Manufacturers plan to spend 19.8 percent more on plants and equipment over the previous fiscal year for a third consecutive year of double-digit increases, according to a survey by Development Bank of Japan released Wednesday.

There haven’t been three consecutive double-digit increases in capital spending since the previous economic boom peaked in the late 1980s.

The amount planned for investment by manufacturers stood at 8.7 trillion yen for the fiscal year ending next March, against 7.3 trillion yen the previous year.

Capital spending for the previous year was mainly aimed at constructing new facilities to stimulate the saturated domestic market with new products. This type of investment is volatile because it is affected by overall economic strength.

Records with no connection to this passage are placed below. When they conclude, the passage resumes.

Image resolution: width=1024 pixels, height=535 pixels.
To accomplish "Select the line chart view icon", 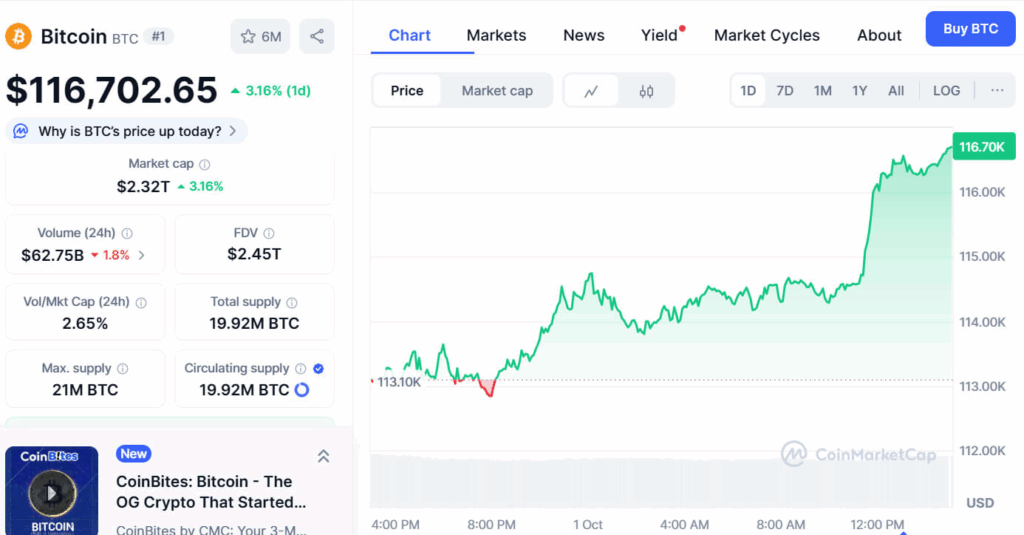I will click(591, 91).
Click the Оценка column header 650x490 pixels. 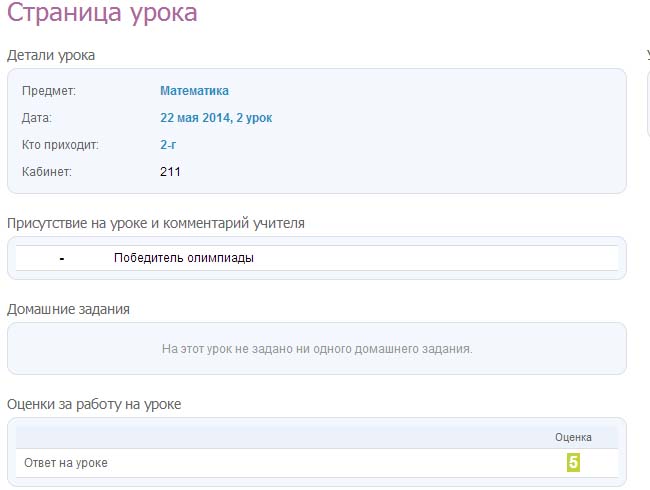click(x=573, y=437)
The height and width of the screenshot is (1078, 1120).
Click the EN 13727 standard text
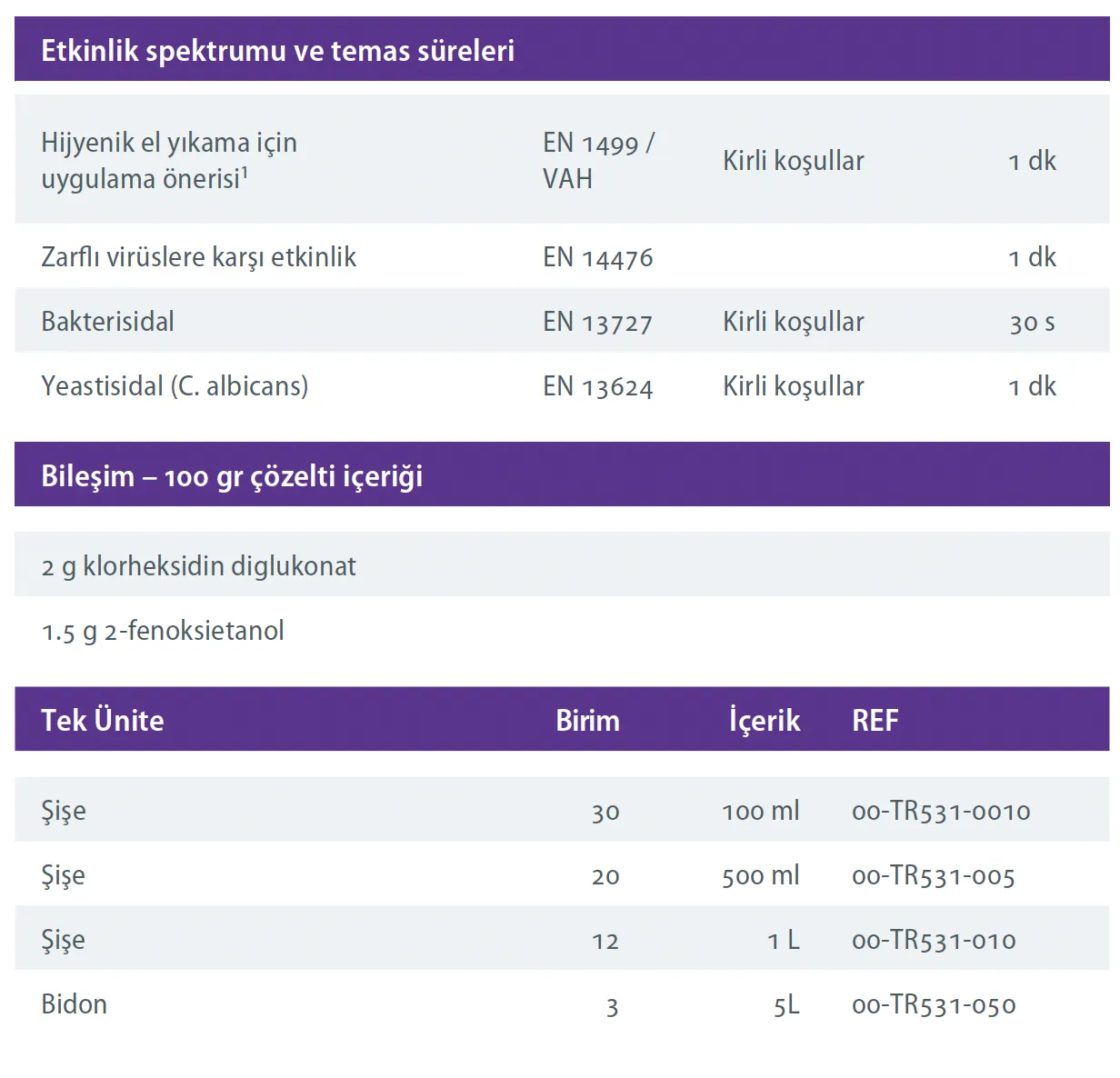tap(597, 323)
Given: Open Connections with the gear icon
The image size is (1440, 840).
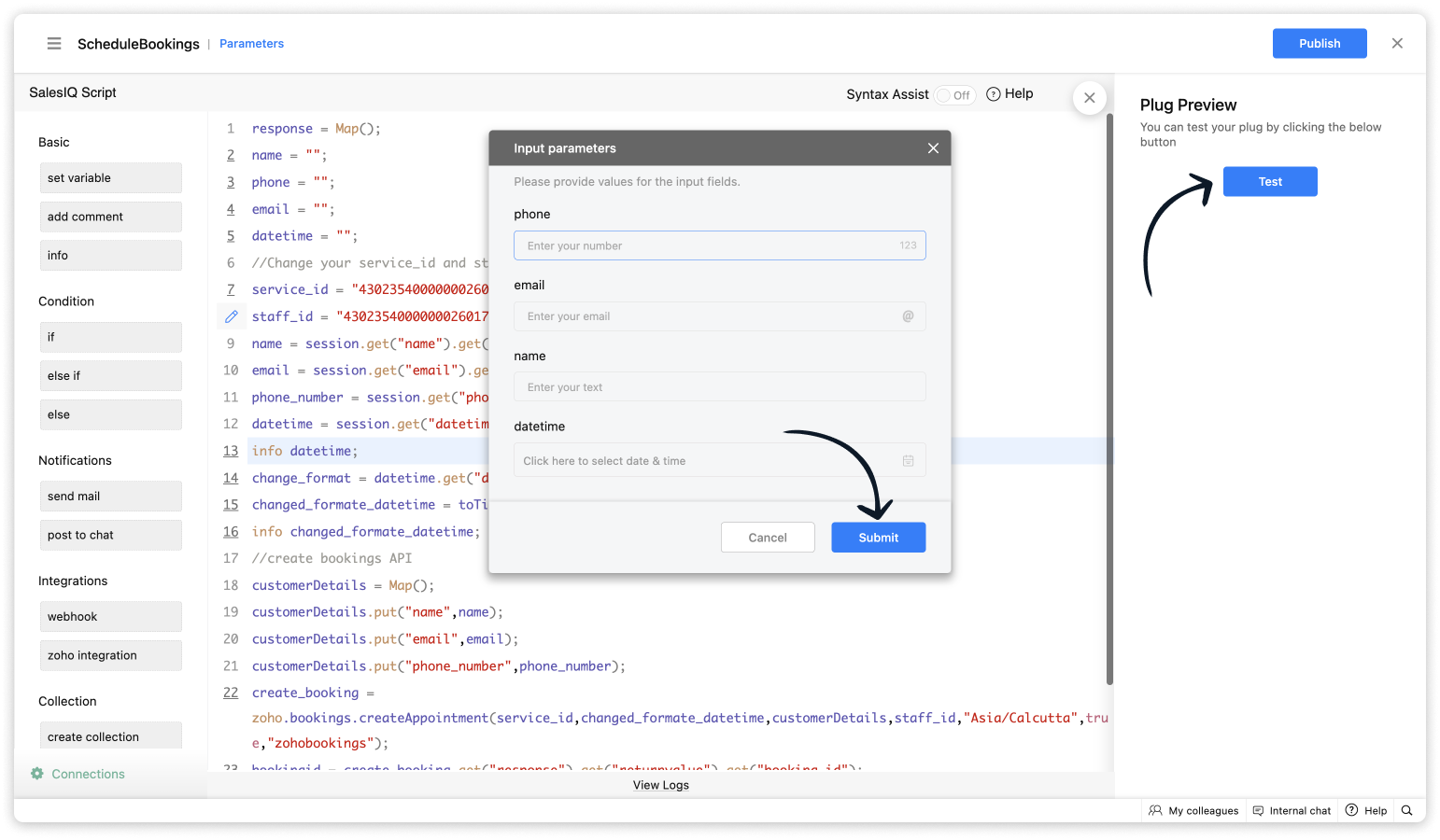Looking at the screenshot, I should [37, 774].
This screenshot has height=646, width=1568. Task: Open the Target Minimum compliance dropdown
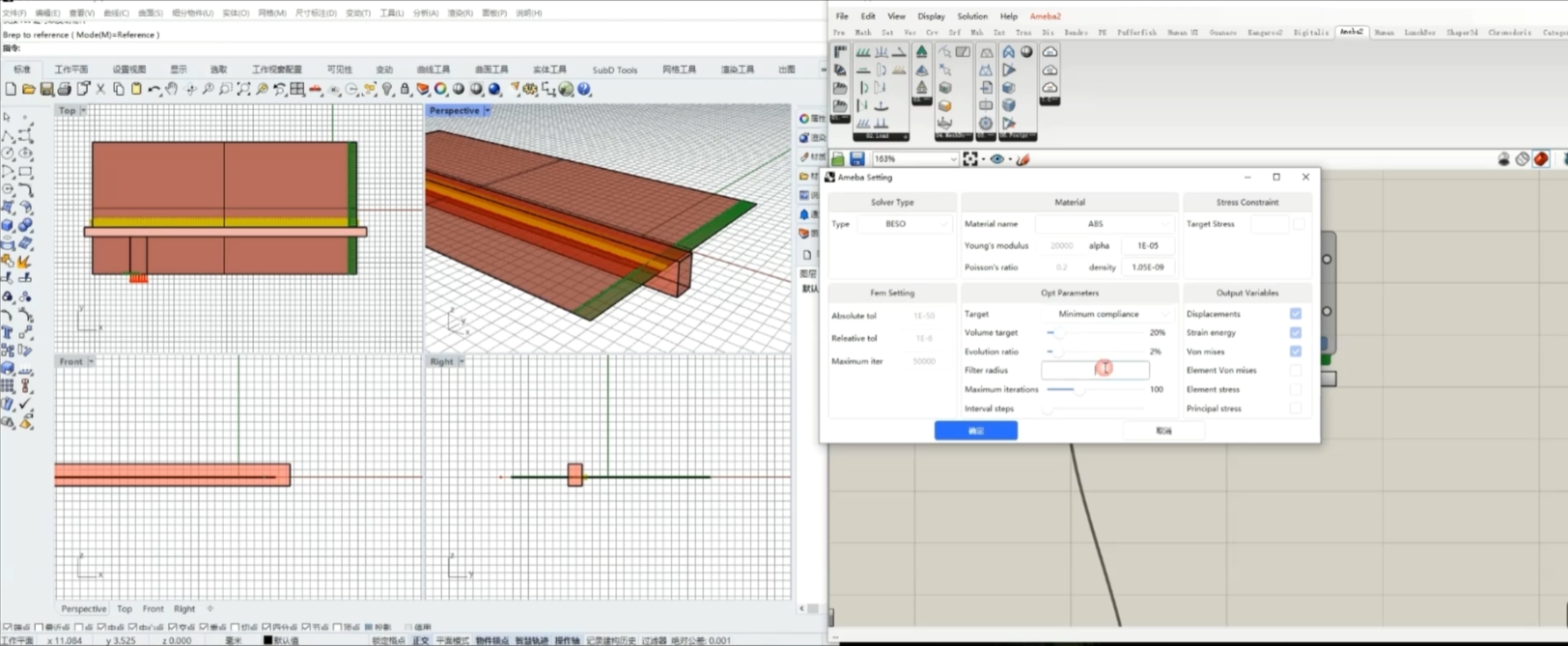click(1106, 314)
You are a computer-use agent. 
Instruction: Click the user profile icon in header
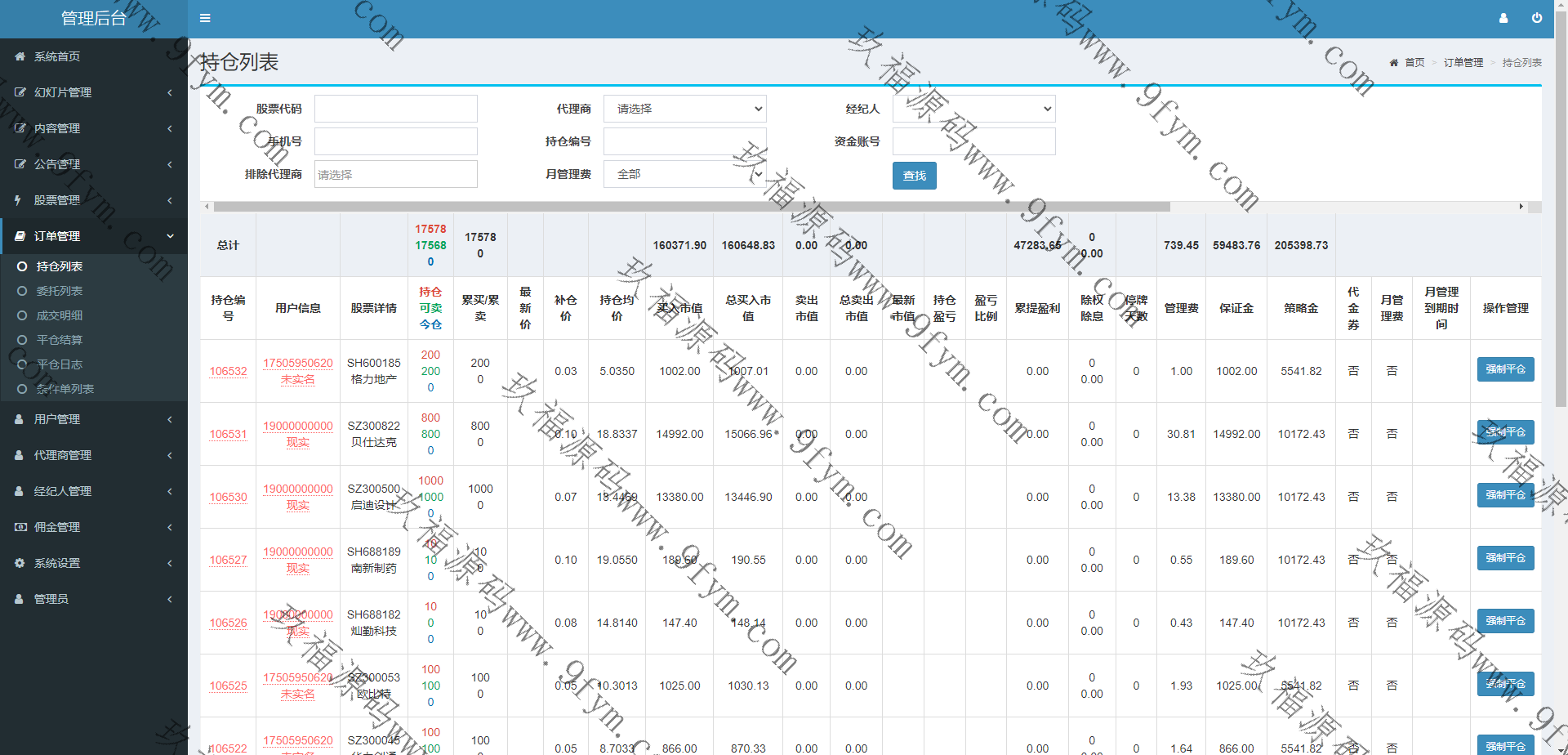(x=1503, y=18)
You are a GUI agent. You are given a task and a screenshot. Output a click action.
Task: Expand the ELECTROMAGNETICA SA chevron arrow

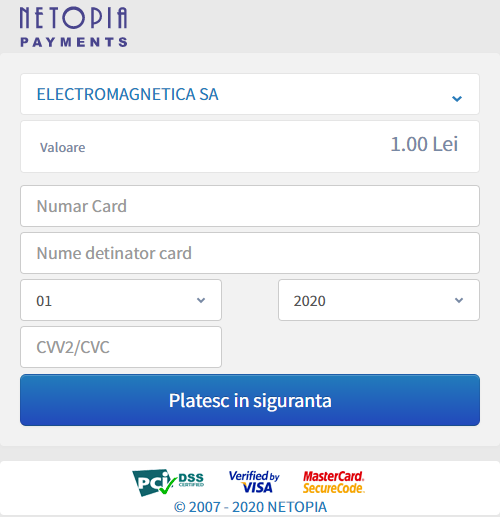pos(457,98)
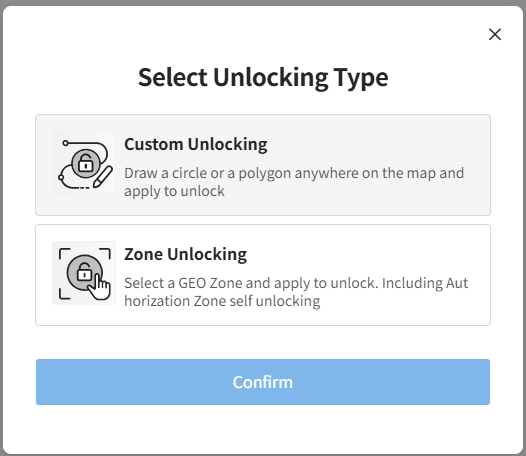Click the padlock inside the Custom Unlocking icon

coord(86,163)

In addition, this year companies are aggressively investing in existing facilities in an effort to gain a global competitive edge, said Hayao Watanabe, director general at the DBJ’s economics and industrial research department.

“With global competition becoming severer, the country’s capital investment started to show a change,” Watanabe said.

Manufacturers in all sectors plan to spend more on investment this year, with demand from automakers and electronics pushing up investment in related sectors, including iron, steel and chemicals, he said.

This year’s investment is backed by firm demand, but at the same time, the outlook in coming years will be affected by the United States and China, he added.

The nonmanufacturing sector plans to spend 13.6 trillion yen for fiscal 2005, up 6.9 percent from the previous year. This marks the first rise in five years.

As a result, overall investment for the year will total 22.4 trillion yen, up 11.6 percent and the first double-digit growth in 15 years, according to the bank’s survey.

The Development Bank of Japan sent survey questionnaires to 3,625 companies and received responses mainly in June from 76.9 percent.